*James Tanton wears multiple mathematical hats. He is an ambassador for the Mathematical Association of America (currently serving as their Mathematician-at-Large, a fabulous title!), Chair of the Advisory Council for the National Museum of Mathematics (MoMath), cofounder of the Global Math Project, an author of mathematics books and two Great Courses DVD series, and is constantly hopping about the place to give demonstration classes in schools, workshops for educators, and general public outreach lectures on the joy of thinking and doing mathematics. He is also instigator of the International Mathematics Salute. (Did you know there is one?) *

*Before we ask James about the Global Math Project, we thought we’d ask for some background about his journey to mathematics.*

### Background

I grew up in Adelaide, Australia, and did all my school and undergraduate work there. I certainly have devoted my career to mathematics, and I certainly have been a mathematical thinker all my life. But it took me a while to recognize that. The problem was that my mathematics K-12 education was, by and large, joyless. This is no fault of my teachers. The nature of an unenlightened 1970s curriculum, focused on “memorize and do” and on answering lots of *what* questions that no child naturally asks in the first place.

I was good at the curriculum. I got labeled as “talented” in mathematics. But I did not enjoy the subject one whit. I decided that mathematics was not for me. Though, I was doing mathematics somewhere else, which only now, in hindsight, I recognize as such.
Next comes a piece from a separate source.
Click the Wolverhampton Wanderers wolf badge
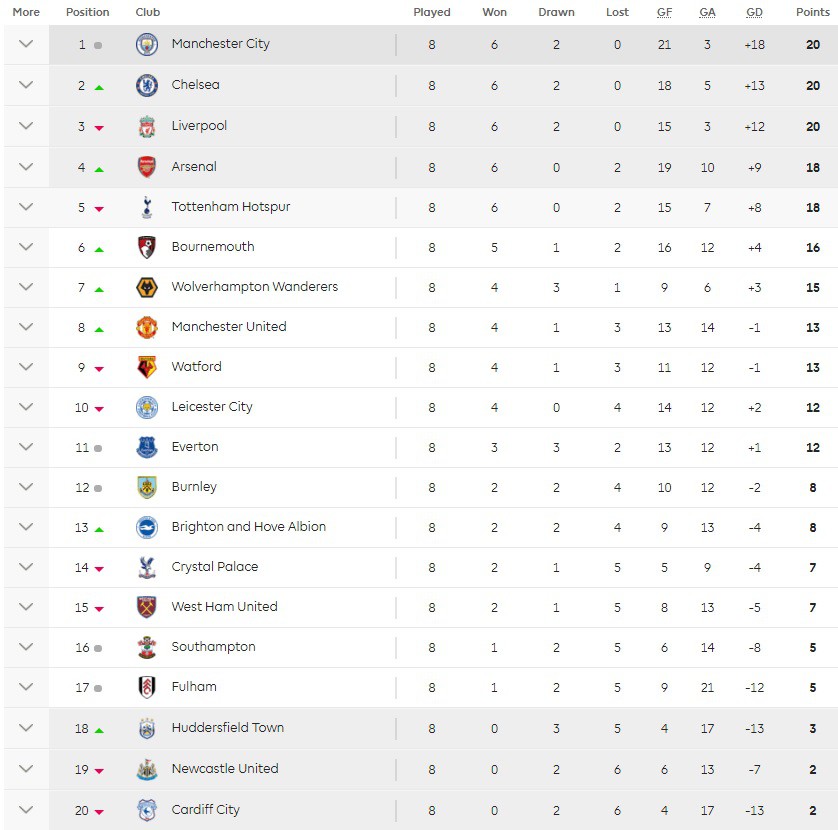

My childhood home in Adelaide was an old Victorian house and each room had a floral patterned pressed-tin ceiling. The design for my bedroom ceiling was particularly striking: the vines and flowers outlined a very clear pattern of twenty-five squares arranged in a five-by-five array. Every night of my childhood fell asleep staring at that pattern. And, of course, I made up puzzles for myself to do with that grid: How many squares can I count? (55) How many rectangles can I count? (225) And so on. But there was one puzzle I made up for myself that had me stumped for years! It was this one.

### The Puzzle

Can you see what the puzzle is? Starting at different positions, is it possible to trace a path of vertical and horizontal steps that visits each and every cell exactly once?* ***Try the puzzle for yourself. You’ll find that some starting positions swiftly lead to paths and other starting positions seem somewhat troublesome for this task.**

I played with this puzzle for years, trying to find paths that would start at the troublesome spots, suspecting after a while that no paths from them were possible. But I must have been an unusual child: just because I tried to find a solution and failed to do so a large number of times does not prove that no solution exists. I wanted an iron-clad logical reason as to why finding proper paths from those identified troubled spots could not done.

But a piece of such logical reasoning eluded for years. It bugged me.

Then one day, while walking to school in grade 10, and not even thinking about this problem, I was struck by an incredible flash of insight: I suddenly saw in my mind’s eye what to do to the grid to make it visually obvious as to why no paths could possibly exist from all spots. An iron-clad proof, a stunning visual proof, hit me hard. I became so thrilled and excited, but I couldn’t share my discovery with anyone. The puzzle I made up for myself had nothing to do with what I was studying in school, certainly not in mathematics class. It looked nothing like math. I didn’t even think it could be classified as related to math!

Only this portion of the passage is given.